The magnetic activity of late-type MS stars is characterized by different regimes, and their activity levels are well described by Ro, the ratio between Prot and the convective turnover time. Very young PMS stars show, similarly to MS stars, intense magnetic activity. However they do not show clear activity-rotation trends, and it still debated which stellar parameters determine their magnetic activity levels. To bridge the gap between MS and PMS stars, we studied the activity-rotation relation in the young cluster h Per, a ~13 Myr old cluster, that contains both fast and slow rotators, whose members have ended their accretion phase and have already developed a radiative core. It offers us the opportunity to study the activity level of intermediate-age PMS stars with different rotational velocities, excluding any interactions with the circumstellar environment.

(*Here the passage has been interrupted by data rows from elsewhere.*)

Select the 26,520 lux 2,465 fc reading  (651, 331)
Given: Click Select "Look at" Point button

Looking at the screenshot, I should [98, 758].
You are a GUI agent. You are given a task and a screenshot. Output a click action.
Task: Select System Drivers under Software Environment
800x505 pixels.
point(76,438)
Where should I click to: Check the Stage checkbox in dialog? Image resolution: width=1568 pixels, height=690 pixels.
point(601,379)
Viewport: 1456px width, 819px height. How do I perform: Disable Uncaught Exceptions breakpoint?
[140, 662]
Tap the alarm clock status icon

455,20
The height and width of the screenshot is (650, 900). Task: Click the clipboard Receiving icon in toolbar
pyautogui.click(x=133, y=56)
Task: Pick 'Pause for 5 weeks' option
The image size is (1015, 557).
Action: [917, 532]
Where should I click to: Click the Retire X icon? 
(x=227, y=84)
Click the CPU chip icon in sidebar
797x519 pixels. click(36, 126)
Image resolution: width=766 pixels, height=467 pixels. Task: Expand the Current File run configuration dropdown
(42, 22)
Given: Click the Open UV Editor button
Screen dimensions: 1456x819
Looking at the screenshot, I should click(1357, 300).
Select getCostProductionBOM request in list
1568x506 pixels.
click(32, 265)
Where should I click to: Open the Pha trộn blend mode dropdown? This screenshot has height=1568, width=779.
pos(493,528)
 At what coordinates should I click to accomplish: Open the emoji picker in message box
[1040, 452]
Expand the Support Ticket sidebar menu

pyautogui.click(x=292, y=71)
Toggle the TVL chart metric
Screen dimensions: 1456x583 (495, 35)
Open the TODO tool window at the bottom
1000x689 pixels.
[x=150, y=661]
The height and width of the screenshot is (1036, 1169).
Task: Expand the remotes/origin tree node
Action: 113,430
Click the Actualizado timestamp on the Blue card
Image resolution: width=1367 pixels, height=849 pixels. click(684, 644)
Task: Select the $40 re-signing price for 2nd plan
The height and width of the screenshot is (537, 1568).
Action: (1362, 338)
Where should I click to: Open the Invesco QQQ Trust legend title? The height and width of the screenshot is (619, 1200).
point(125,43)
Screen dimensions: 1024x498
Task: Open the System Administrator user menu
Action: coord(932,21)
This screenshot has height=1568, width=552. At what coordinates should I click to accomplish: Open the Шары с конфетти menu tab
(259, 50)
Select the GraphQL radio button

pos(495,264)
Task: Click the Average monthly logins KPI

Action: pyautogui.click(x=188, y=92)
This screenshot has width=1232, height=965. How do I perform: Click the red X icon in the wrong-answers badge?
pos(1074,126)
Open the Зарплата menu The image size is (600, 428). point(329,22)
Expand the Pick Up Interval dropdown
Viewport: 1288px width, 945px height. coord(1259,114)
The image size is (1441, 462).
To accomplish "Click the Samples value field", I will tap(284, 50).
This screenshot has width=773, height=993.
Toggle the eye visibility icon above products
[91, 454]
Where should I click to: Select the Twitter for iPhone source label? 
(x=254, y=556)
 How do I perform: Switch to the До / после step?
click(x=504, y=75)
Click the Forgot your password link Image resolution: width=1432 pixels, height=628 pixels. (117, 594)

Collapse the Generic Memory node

We constrained the magnetic activity levels of h Per members measuring their X-ray emission from a Chandra observation, while Prot were obtained by Moraux et al. (2013). We collected a final catalog of 414 h Per members with known Prot, Teff, Mstar, with 169 of them having also detected X-ray emission. We found that h Per members, with 1.0 Msun < Mstar < 1.4 Msun, display different activity regimes: fast rotators show supersaturation, while slower rotators have activity levels compatible to the non-saturated regime. At 13 Myr h Per is therefore the youngest cluster showing activity-rotation regimes analogous to that of MS stars, indicating that, at this age, magnetic field production is likely regulated by the alpha-Omega type dynamo. Moreover we observed that supersaturation is better described by Prot than Ro, and that the observed patterns are compatible with the hypothesis of centrifugal stripping. In this scenario we inferred that coronae can produce structures as large as ~2 Rstar above the stellar surface.